I am currently commuting into Manhattan from Connecticut. It is a temporary situation, thankfully, but until the day I cross the GW Bridge in a U-Haul, I am faced with almost four hours of travel Monday through Friday. I hope to spend that time reading. I need recommendations that balance several factors: stimulating and engaging without being too rigorous (the frequent stop announcements and children hyped up on candy from Times Square provide a pretty steady hum of distraction), and it should probably have a relatively low page count, for the sake of my chiropractic health.

Sincerely, 

Metro-North Odysseus

 

Dear Metro,

Gripping, easy, and short: Have you tried Simenon? I haven’t, but people are always telling me I should, and the books are appealingly thin (appealingly, if you don’t like mysteries). Slightly off the beaten path, free associating from your description of the train, there is Denis Johnson’s novella Train Dreams. Some connoisseurs say it’s his best work—it’s definitely accessible—and if you’re a subscriber, you already have it on your phone. We published it in issue no. 162.
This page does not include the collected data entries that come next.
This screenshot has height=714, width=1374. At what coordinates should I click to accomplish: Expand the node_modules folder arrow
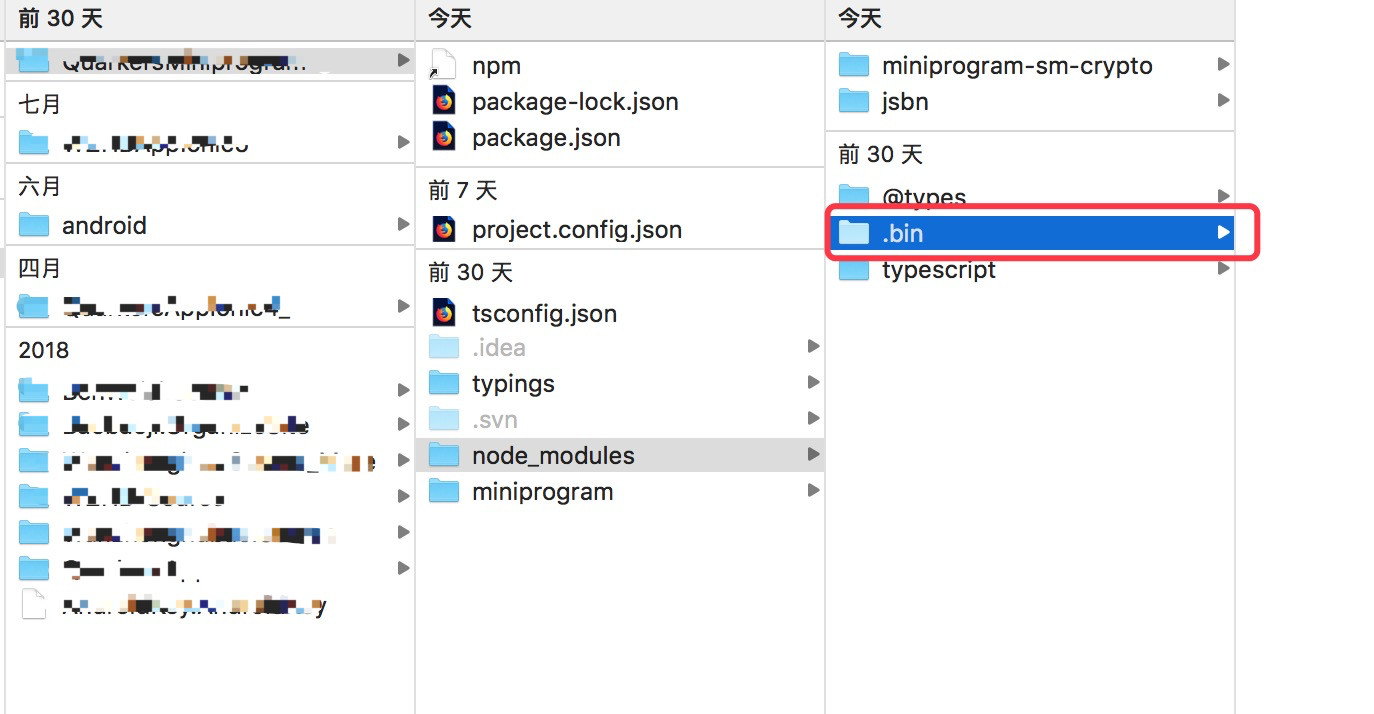click(813, 455)
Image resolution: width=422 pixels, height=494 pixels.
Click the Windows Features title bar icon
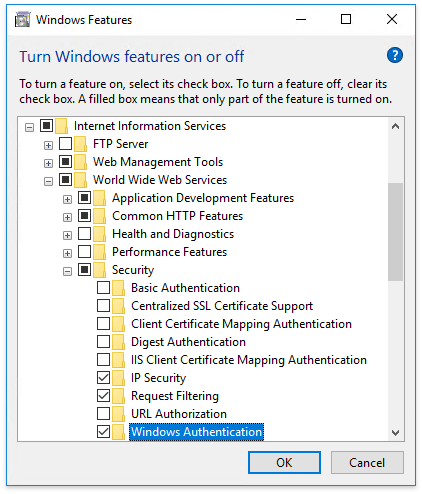[x=23, y=19]
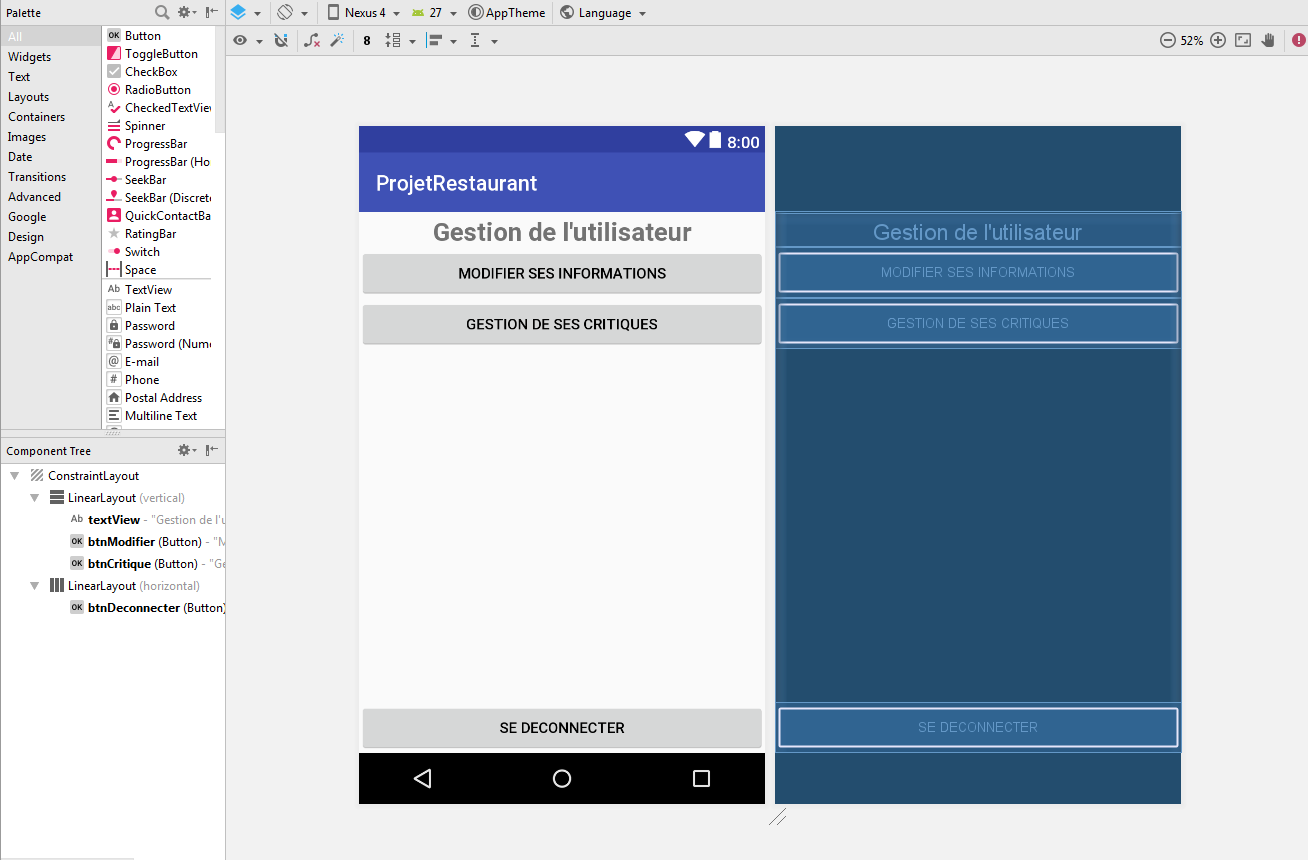Enable Autoconnect in the constraint toolbar
Screen dimensions: 1308x860
click(281, 40)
Another book that occurs to me, when I read the words “children hyped up,” is Mary Robison’s short novel Why Did I Ever, about … well, it’s about a screenwriter who is also a mother, and it hasn’t got a plot exactly, but I still remember the night I stayed up reading it until dawn. It was Mother’s Day, 2001. I think it will hold your attention.

*

Dear Paris Review,

I like listening to books on tape. Because I haven’t owned a tape deck since 1998, what I really mean is that I like listening on my phone to books read to me by professional voice actors. I listen mostly on long-distance train rides and on the stationary bike at the 14th Street Y. Some books are great on tape. Some are awful. Howard’s End was a winner, so was Remains of the Day and The Good Solider. Broom of the System was impossible. I can’t just listen to Edwardian England—I’m strange enough as it is. Where to now? 

Yours truly,

An Old Sport

 

Dear Sport,

I put this question to my brother-in-law—or really, since we’re doing radical technological honesty, I texted him. He’s listened to more audiobooks than anyone I know. The other day in the car we flipped through half a dozen different performances of Moby-Dick—just the first line: “Call me Ishmael”; “Call me Ishmael”; “Call me . . . Ishmael“; et cetera. Charlie’s judgments were swift, and they were harsh. Just now he texted me back “lolita j. irons” in under thirty seconds. I trust him.